## How to complete this task
Having read the listing below, repeat it exactly.

## Material shown
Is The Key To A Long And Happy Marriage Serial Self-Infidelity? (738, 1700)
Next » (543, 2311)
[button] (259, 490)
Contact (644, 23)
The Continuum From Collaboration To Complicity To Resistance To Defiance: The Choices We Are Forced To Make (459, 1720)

## Output for this exercise
Is The Key To A Long And Happy Marriage Serial Self-Infidelity? (738, 1700)
Next » (543, 2311)
[button] (259, 490)
Contact (644, 23)
The Continuum From Collaboration To Complicity To Resistance To Defiance: The Choices We Are Forced To Make (459, 1720)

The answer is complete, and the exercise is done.